The case for more division
One of the most overrated virtues in the 21st century is unity. The substanceless buzzword that is thrown cheaply around and has this undeserved aura of respect. Unity for what? And unity as opposite to what? And how do we achieve this unity? Should we just always assume it to begin with?
It's not rare nowadays to hear people say: “Let's all unite and try to find a middle ground.” And similarly: “This controversy will just generate more hate and unnecessary heat.” (As if hate would be something immoral, something that should be avoided at any cost). This is especially true when the discussion involves politics.
Well, I think it is unhealthy to think like that. It calls for mediocre agreement. Unity can be found but only through an argument, through a clash, through a division.
Division is needed, it is what clarifies things. It is the only way towards a progress. We don't build bridges from the middle. And similarly, every parliament in a civilized society is designed for an opposition to take place, not consensus — the elected political forces sit in the assembly that is opposite one another. If we suppress this clash of ideas and difference of opinions, no evidence can be presented and we are back to square one — where we are feeling that whatever we think are fine, because we might be in a safe moral majority.
Copernicus was divisive. He dared to question the Earth-centered idea. Later on, Galileo was divisive — he dared to ignore the warnings of Inquisition to stop publicly state his belief that Earth moved around the Sun. Darwin was also divisive. He dared to question how different species came to be. It created a clash between his ideas and those commonly accepted ones — that all creatures had been created “according to their kind” by God, as described in the first chapter of the biblical book of Genesis.

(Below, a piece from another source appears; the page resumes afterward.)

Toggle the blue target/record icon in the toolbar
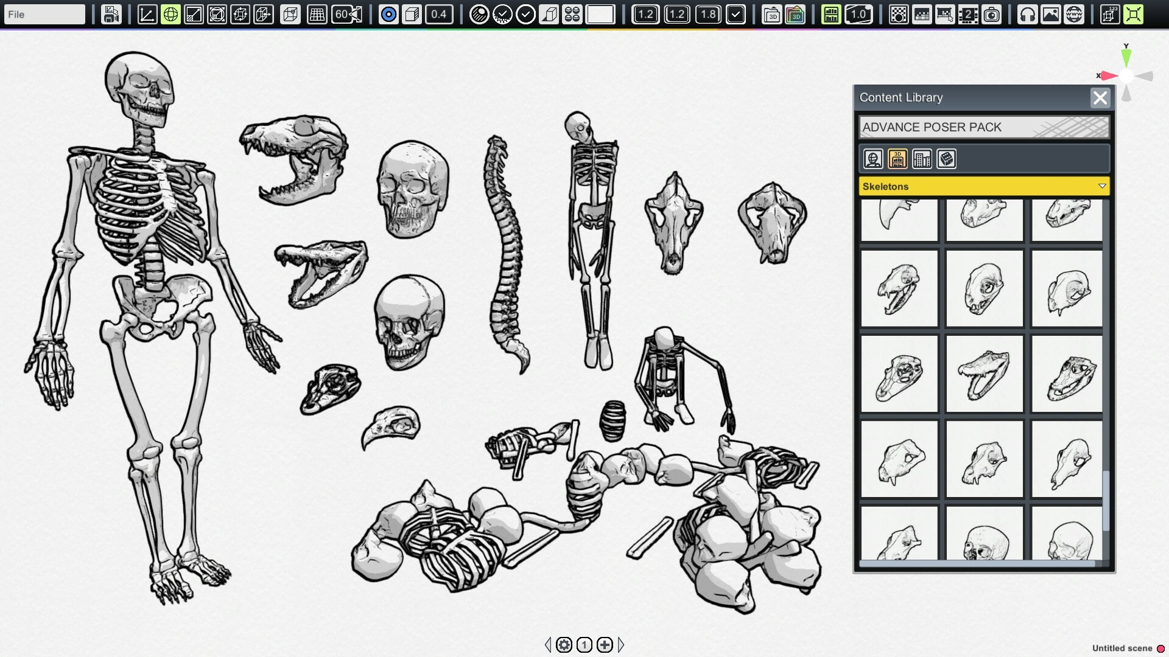Image resolution: width=1169 pixels, height=657 pixels. click(x=388, y=14)
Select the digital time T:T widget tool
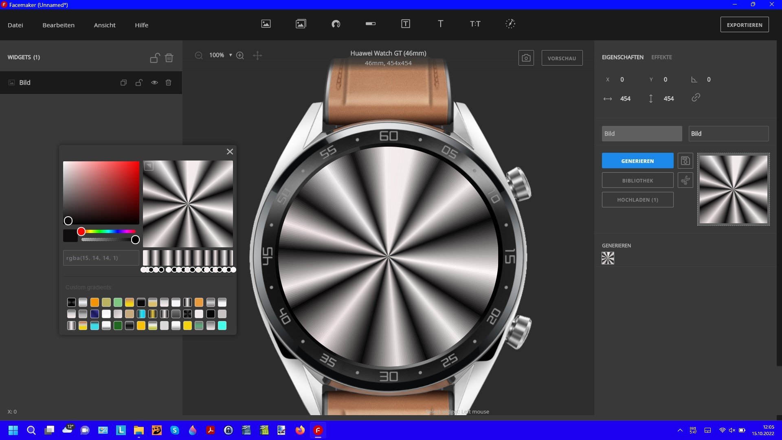The image size is (782, 440). point(475,24)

This divisiveness of earlier generations has improved the societies most of us today live in. Unity, on the other hand, is easy, it's passive and conventional. It is the willingness to rail against orthodoxies, the ability to come up with an independent thought, regardless of how many seconders it might attract, what really should count and what we should hold as a virtue instead.
The truths we currently take as the self-evident ones are usually the most prone ones to fall for the sainthood status that we tend to shield from any unwelcome questions. But it is always worth establishing the first principles. How do we know what we think we know? Is global warming really happening? To what scale and how much human activities are affecting it? What are the evidence for it? What are the evidence against it? Does diversity in cultures and ethnicities lead to measurable benefits for all and increase of productivity? What are the evidence for it? What are the evidence against it? Is democracy the best form of government? Again, what are the evidence for it? What are the evidence against this proposition?
By the constant search for compromises and having unity as our holy end goal we tend to forget the vital middle step that is the only path that may lead us to this unity, at least one that is worthwhile having — division. An open debate where any argument can be encouraged and heard out. Not silenced and censored. Because when we start to categorize opinions as right or wrong ones, when we shield ourselves from the opposition, when we forget the importance of division — we can't achieve any progress, only pretentious, regressive middle ground that is posing as one.
In the political climate where empty calls for unity are heard whenever anything even slightly controversial takes place — we need more division and polarization, not less.